The Register Citizen (Torrington, CT)
Trump gives away public lands to special interests
President Donald Trump has announced plans to reduce Bears Ears and Grand StaircaseEscalante National Monuments in Utah by 85 percent and 50 percent, respectively. It is the clearest example yet of the Trump administration's intent to offer our most treasured public lands to a handful of mining and fossil fuel companies.
The administration claims that there is insufficient public support for the monument designations, that they hurt the economies of surrounding communities and that they are outside a president's legal authority in the Antiquities Act.
To bolster this argument, the Department of Interior opened a new public comment period on all national monuments, even though each one had already undergone years of public meetings, comments and negotiations with stakeholders. This mendacious process showed just how out of touch and deceitful the Trump administration is. Of the 2.8 million public comments, more than 99 percent supported maintaining or expanding national monuments. The American people spoke loudly about protecting public lands.
The notion that national monuments have a negative economic impact, like so much else with Trump, is not grounded in reality. There is plenty of evidence of the opposite. For example, a study found that in communities surrounding Grand StaircaseEscalante, 44 percent of total private employment is in the tourism industry, personal income rose by 32 percent between 2001 and 2015 and jobs grew by 24 percent.
Opening up public lands for private exploitation doesn't benefit communities economically in any sustained way, but does cause irreparable harm to the land. It gives away public assets and benefits fossil fuel and mining special interests that have the access to the administration.
Finally, the notion that actions to protect public lands taken by former presidents Bill Clinton, George W. Bush and Barack Obama are illegal is a fantasy unsupported by serious legal analysis. Both Republican and Democratic presidents have used the powers of the Antiquities Act to protect large swaths of America's cultural, historical and natural treasures.
The illegal action is actually what Trump did in reducing Bears Ears and Grand StaircaseEscalante. The 1906 Antiquities Act does not grant the president the authority to revoke or reduce national monuments, and Congress specifically reserved this right for itself in the 1976 Federal Land Policy and Management Act. Many legal scholars, members of Congress and conservationists have expressed this view to the administration and will vigorously make the case in the federal courts.

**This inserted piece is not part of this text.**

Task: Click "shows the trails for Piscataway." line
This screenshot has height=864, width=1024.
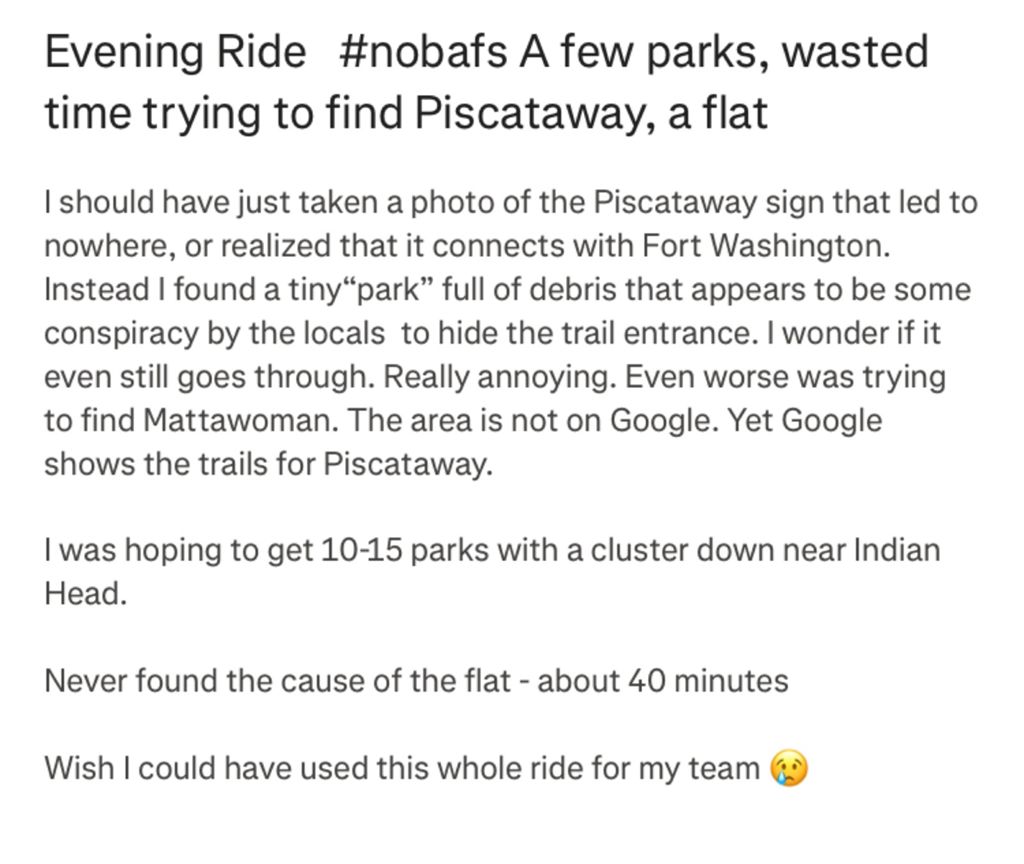Action: (268, 465)

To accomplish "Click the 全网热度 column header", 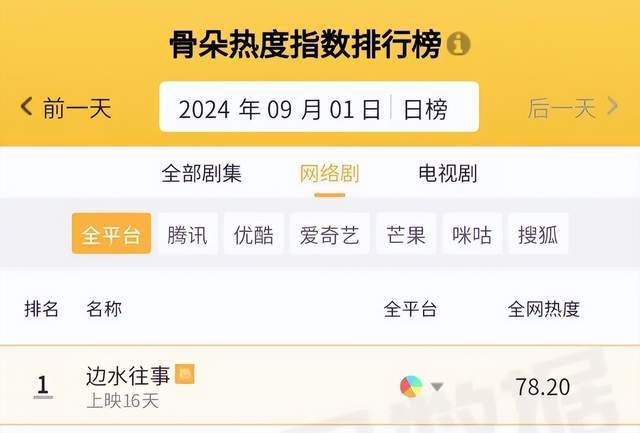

The president's actions don't just matter to the Utah residents. California's public lands enjoy broad support and are widely used by different communities. Sportsmen, native tribes, offhighway vehicle owners and environmentalists are putting behind old animosities in favor of effective action to conserve public lands.
While California's public lands may be safe today, Trump's actions are a watershed moment showing that our public lands could be hostage to the whims or capriciousness of whoever is president. That's not worthy of the grandeur of our monuments, or of our democracy.